Lending money is one of the two major activities of any bank.
Banks accept deposits from public
for safe keeping and pay interest to
them. They then lend this money to
earn interest on this money. In a
way, the banks act as intermediaries between the people who have the money to lend and those who need the
money to carry out business
transactions.
Spread – The difference between the rate at which the interest is paid on deposits and is charged on loans, is
called the “spread”.
Lending Activity
– Commodities, Debts, Financial instruments, Real Estate, Automobiles, Consumer
durable goods, Documents of title.
Apart from the above categories, the Banks also lend to
people on the basis of their perceived
personal worth. Such loans are
called clean and the banks are
understandably cagey about extending such loans. The credit card arms of the various banks, however, fill up this void.
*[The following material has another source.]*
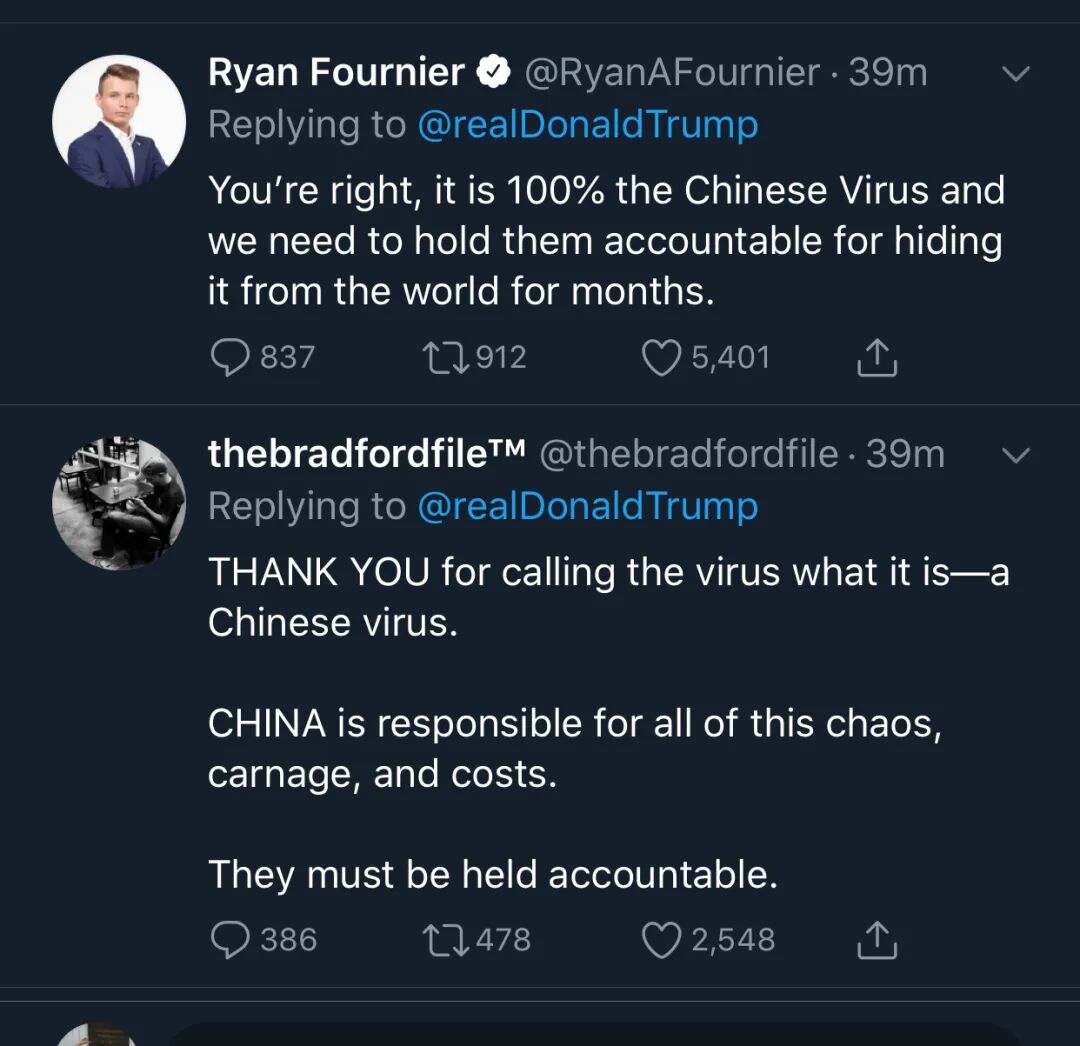This screenshot has width=1080, height=1046.
Task: Open thebradfordfile™ display name
Action: [x=366, y=454]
a. CASH CREDIT (CC) ACCOUNT – This account
is the primary method in which banks lend money against the security of commodities and debt. It runs like a current account except that the money
that can be withdrawn is not restricted to the amount deposited in the account. Instead, the account holder is permitted to withdraw a certain sum called “limit” or “credit facility” in excess
of the amount deposited in the
account.
Cash Credits are, in theory, payable
on demand. These are, therefore, counter part of Demand Deposits of the banks.
b. OVERDRAFT (OD) – The word “overdraft” means the act of overdrawing from a bank account. In
other words, the account holder withdraws
more money from a bank account that
has been deposited in it.
The primary
differences between cash credit and over draft is how they are secured and whether the money is lent out of a separate account.
Cash Credit (CC)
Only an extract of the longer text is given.